In 1831, the long-awaited acquaintance with Pushkin took place, which soon turned into a close friendship between both writers. Gogol found in Pushkin an older comrade, a literary leader.

Gogol and theater

In 1837, he appeared in Sovremennik with the article “St. Petersburg Notes of 1836,” much of which was devoted to drama and theater. Gogol's judgments broke the established canons and asserted the need for a new one for the Russian stage. artistic method- realism. Gogol criticized two popular genres that took over “theaters all over the world” in those years: melodrama and vaudeville.

Gogol sharply condemns the main vice of this genre:

Our melodrama lies in the most shameless way

Melodrama does not reflect the life of society and does not produce the proper impact on it, arousing in the viewer not participation, but some kind of “anxious state.” Vaudeville, “this light, colorless toy,” in which laughter “is generated by light impressions, fluent witticisms, puns,” also does not correspond to the tasks of the theater.

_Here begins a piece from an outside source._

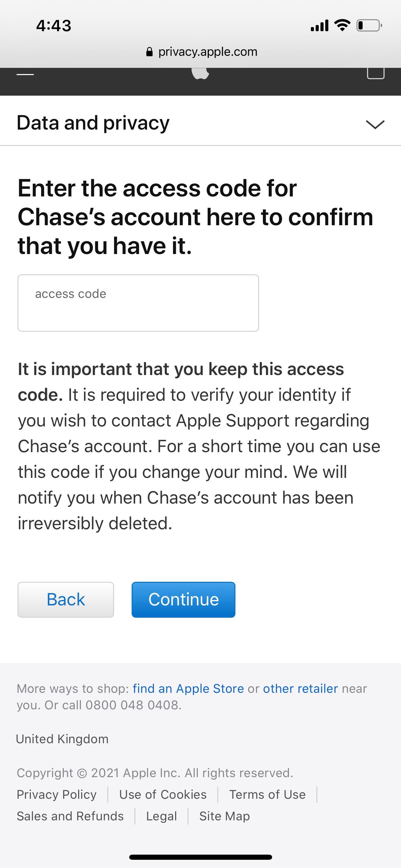Tap the padlock icon in address bar
The width and height of the screenshot is (401, 868).
pyautogui.click(x=149, y=52)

Theater, according to Gogol, should teach and educate audiences:

We made a toy out of the theater, like those trinkets that are used to lure children, forgetting that this is a pulpit from which a live lesson is read to a whole crowd at once.

In the draft version of the article, Gogol calls the theater a “great school.” But the condition for this is the fidelity of the reflection of life. “Really, it’s time to know already,” writes Gogol, that only a true depiction of characters, not in general, established features, but in their nationally expressed form, strikes us with liveliness, so that we say: “Yes, this seems to be a familiar person,” - only such an image brings significant benefits.” Here and in other places, Gogol defends the principles of realistic theater and only attaches great social and educational importance to such theater.

For God's sake, give us Russian characters, give us ourselves, our rogues, our eccentrics! on stage, to everyone's laughter!

Gogol reveals the importance of laughter as a powerful weapon in the fight against social vices. “Laughter,” Gogol continues, is a great thing: it does not take away either life or property, but before it the guilty person is like a tied hare...” In the theater “with the solemn brilliance of lighting, with the thunder of music, with unanimous laughter, a familiar person appears, hiding vice". A person is afraid of laughter, Gogol repeatedly repeats, and refrains from doing things “from which no force would restrain him.” But not every laughter has such power, but only “that electric, life-giving laughter” that has a deep ideological basis.

In December 1828, Gogol said goodbye to his native Ukrainian lands and headed north: to alien and tempting, distant and desired Petersburg. Even before his departure, Gogol wrote: “From the very times of the past, from the very years of almost misunderstanding, I burned with unquenchable zeal to make my life necessary for the good of the state. I went over in my mind all the states, all the positions in the state and settled on one. On Justice. “I saw that here only I can be a blessing, here only I will be useful to humanity.”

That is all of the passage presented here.